*** EXTRACT TO READ ***

Session Cookies in Web Scraping: Authentication & Persistence
A session cookie is a small piece of data stored by the browser that identifies a user's session with a website. In web scraping, managing session cookies is essential for accessing pages behind login walls and maintaining authenticated state across multiple requests.
How Session Cookies Work
- 1.You log in to a website (POST username/password)
- 2.The server creates a session and sends back a cookie (e.g.,
session_id=abc123) - 3.Your browser sends this cookie with every subsequent request
- 4.The server recognizes you and serves authenticated content
Managing Sessions in Python
import requests
# requests.Session() automatically handles cookies
session = requests.Session()
# Login
session.post("https://example.com/login", data={
"username": "user@example.com",
"password": "secret123",
})
# Now all requests include the session cookie
profile = session.get("https://example.com/dashboard")
orders = session.get("https://example.com/orders")
# Both requests are authenticated
With Playwright
from playwright.sync_api import sync_playwright
with sync_playwright() as p:
browser = p.chromium.launch()
context = browser.new_context()
page = context.new_page()
# Login
page.goto("https://example.com/login")

***

Can you reproduce the session cookie guide above in full, word for word?

*** RECORD LIST ***

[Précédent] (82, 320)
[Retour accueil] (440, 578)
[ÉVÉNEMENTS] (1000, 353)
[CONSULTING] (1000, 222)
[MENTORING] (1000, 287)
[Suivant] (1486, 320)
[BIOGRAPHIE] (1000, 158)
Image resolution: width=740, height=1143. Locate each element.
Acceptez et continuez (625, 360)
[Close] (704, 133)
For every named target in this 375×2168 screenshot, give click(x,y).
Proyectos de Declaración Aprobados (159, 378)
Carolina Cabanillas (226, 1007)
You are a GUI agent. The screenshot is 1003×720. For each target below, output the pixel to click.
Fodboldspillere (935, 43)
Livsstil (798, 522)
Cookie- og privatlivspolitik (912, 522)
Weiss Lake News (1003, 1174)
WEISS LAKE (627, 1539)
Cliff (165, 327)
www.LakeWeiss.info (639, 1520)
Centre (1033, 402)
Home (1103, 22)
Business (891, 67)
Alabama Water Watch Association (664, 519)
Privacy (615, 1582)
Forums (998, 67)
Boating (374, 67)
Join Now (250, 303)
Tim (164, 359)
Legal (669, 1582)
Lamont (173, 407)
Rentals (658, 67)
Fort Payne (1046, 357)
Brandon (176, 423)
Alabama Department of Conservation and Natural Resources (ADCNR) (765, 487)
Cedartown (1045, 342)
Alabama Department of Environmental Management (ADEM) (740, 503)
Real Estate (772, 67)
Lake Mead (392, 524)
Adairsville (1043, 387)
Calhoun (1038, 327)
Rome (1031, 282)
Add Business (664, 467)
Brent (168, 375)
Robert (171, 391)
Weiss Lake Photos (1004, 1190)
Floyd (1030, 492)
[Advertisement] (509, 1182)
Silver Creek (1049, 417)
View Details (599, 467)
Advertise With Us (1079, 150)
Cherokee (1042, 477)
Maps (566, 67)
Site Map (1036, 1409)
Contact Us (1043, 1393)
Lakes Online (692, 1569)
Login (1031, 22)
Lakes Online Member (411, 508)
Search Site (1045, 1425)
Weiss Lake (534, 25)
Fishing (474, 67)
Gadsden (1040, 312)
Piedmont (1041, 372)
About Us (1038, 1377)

***

• TASK RESPONSE:
Session Cookies in Web Scraping: Authentication & Persistence
A session cookie is a small piece of data stored by the browser that identifies a user's session with a website. In web scraping, managing session cookies is essential for accessing pages behind login walls and maintaining authenticated state across multiple requests.
How Session Cookies Work
- 1.You log in to a website (POST username/password)
- 2.The server creates a session and sends back a cookie (e.g.,
session_id=abc123) - 3.Your browser sends this cookie with every subsequent request
- 4.The server recognizes you and serves authenticated content
Managing Sessions in Python
import requests
# requests.Session() automatically handles cookies
session = requests.Session()
# Login
session.post("https://example.com/login", data={
"username": "user@example.com",
"password": "secret123",
})
# Now all requests include the session cookie
profile = session.get("https://example.com/dashboard")
orders = session.get("https://example.com/orders")
# Both requests are authenticated
With Playwright
from playwright.sync_api import sync_playwright
with sync_playwright() as p:
browser = p.chromium.launch()
context = browser.new_context()
page = context.new_page()
# Login
page.goto("https://example.com/login")